Vous pédiatres ou psychiatres, s’il vous était arrivé de prescrire, à tort, de tels médicaments à des patients qui ne souffraient, en effet, qu’une insuffisance de convergence ou d’autres problèmes de vision binoculaire, vous pourriez aussi faire l’objet de poursuites pour négligence médicale ou faute professionnelle.

J’ai fait cette vidéo en diverses langues, car je veux faire passer ce message à un public aussi large que possible.

Je ne suis pas contre la chirurgie de strabisme pour redresser des yeux. Je ne regrette pas d’avoir subi, à deux reprises, cette chirurgie qui m’a permis de me soulager des regards bizarres des personnes qui ne savaient pas quel œil regarder en me parlant.

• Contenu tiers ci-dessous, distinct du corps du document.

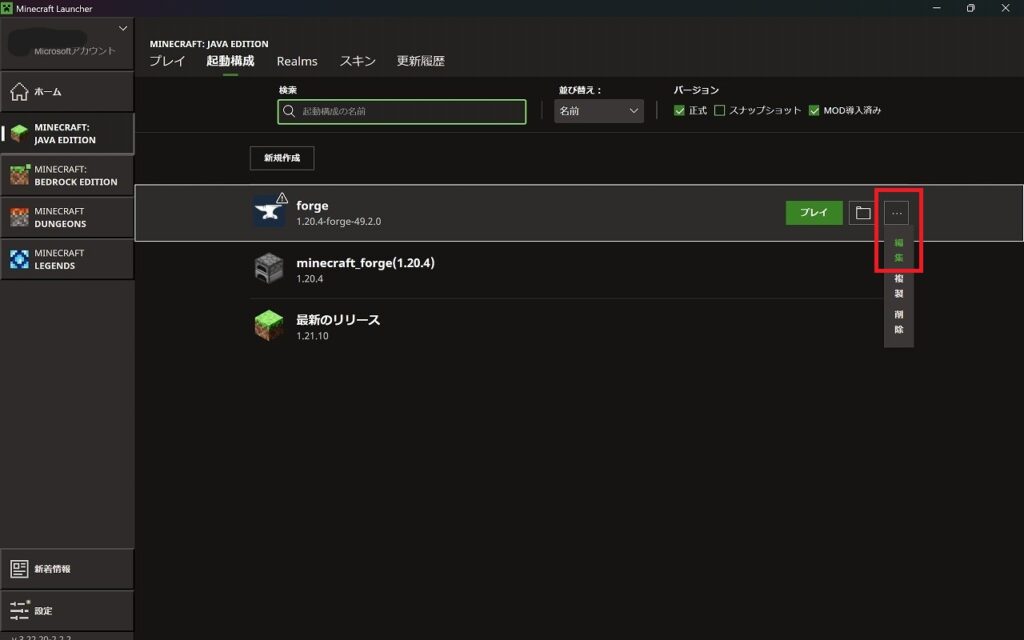
Task: Expand the Microsoft account chevron
Action: pyautogui.click(x=123, y=28)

Cependant, si j’avais su que j’aurais pu suivre une thérapie visuelle qui m’aurait permis d’améliorer ma perception de la profondeur et m’aurait redressé les yeux sans passer sous le bistouri avec les risques de la chirurgie, j’aurais pu réfléchir à deux fois avant de penser à la chirurgie.

J’ai raconté mon histoire dans mon livre The One-Eyed Princess dans le but de sensibiliser davantage les gens aux problèmes de vision binoculaire et à la thérapie adéquate.

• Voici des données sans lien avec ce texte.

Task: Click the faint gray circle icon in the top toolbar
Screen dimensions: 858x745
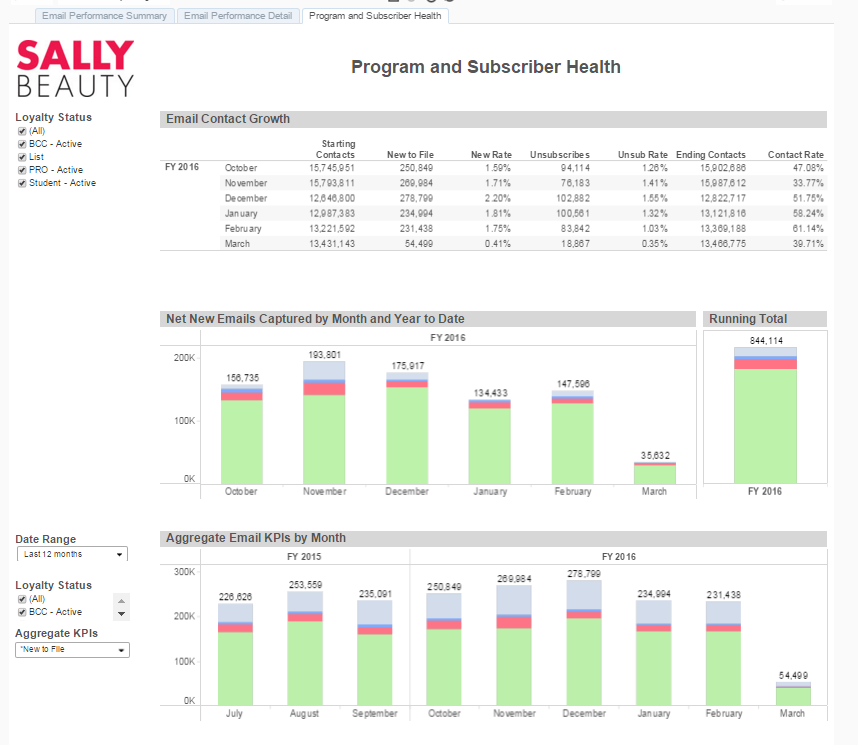Action: click(x=411, y=4)
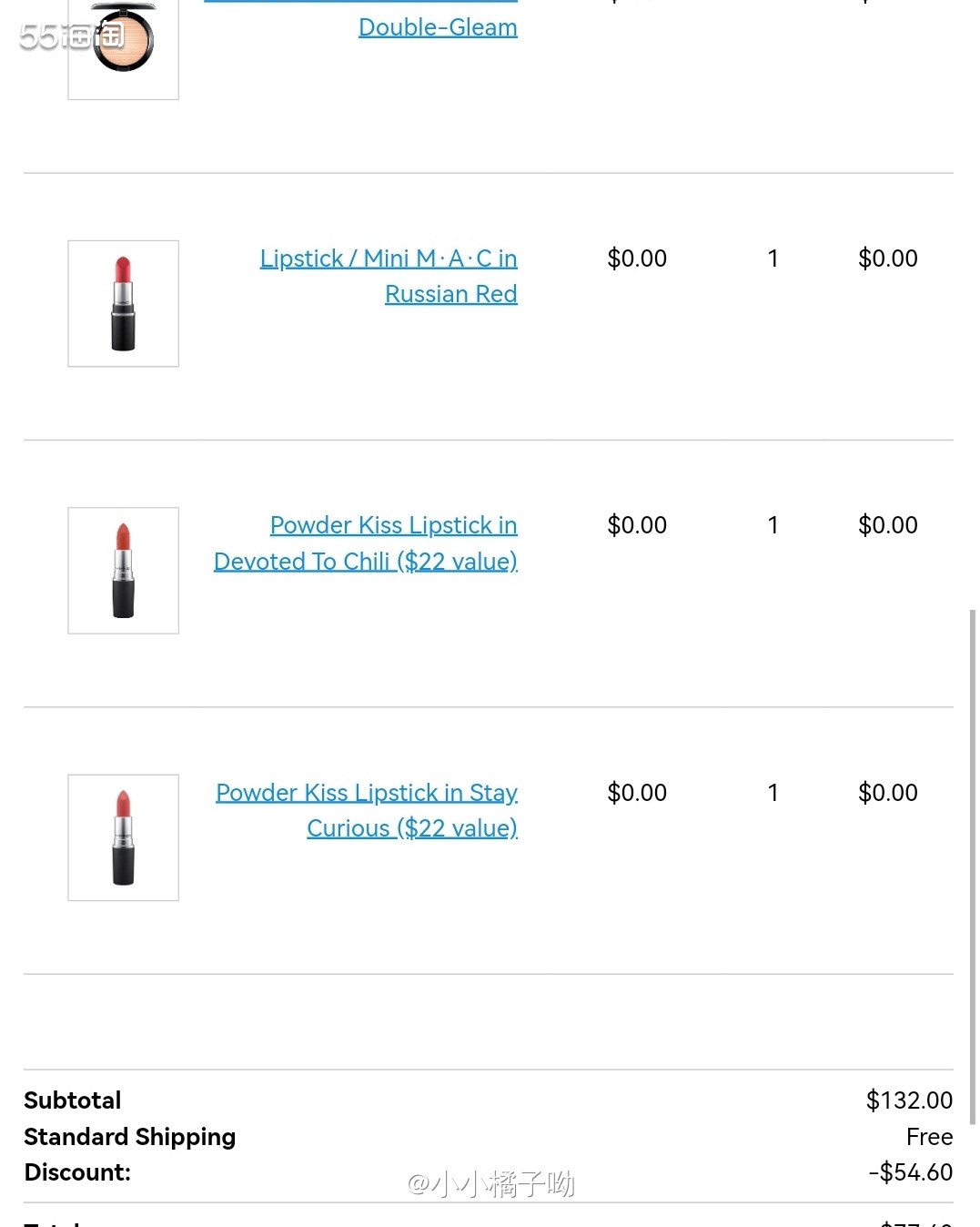980x1227 pixels.
Task: Click the quantity for Stay Curious lipstick
Action: click(x=773, y=793)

Je ne suis pas là pour faire de la publicité ni pour la chirurgie de redressement des yeux, ni pour les verres prismatiques ni même pour la thérapie visuelle. Je suis ici pour sensibiliser. La décision que vous aurez prise au sujet de votre choix (soit la chirurgie ou le port de lunettes prismatique ou une thérapie de la vision) ne tiendra plus qu’à vous.

Je ne suis pas seule, des millions de personnes ont le même problème que moi. Le nombre de personnes souffrant de problèmes de vision binoculaire est plus grand que celui des médecins et optometristes spécialisés dans ce domaine.

Veuillez vous référer à la liste des ressources documentaires figurant dans la description de la vidéo pour trouver des optométristes spécialisés dans la vision binoculaire et pour obtenir de plus amples renseignements sur ce sujet.

Je vous invite à faire entendre votre voix. Vous n’êtes pas seul. Merci.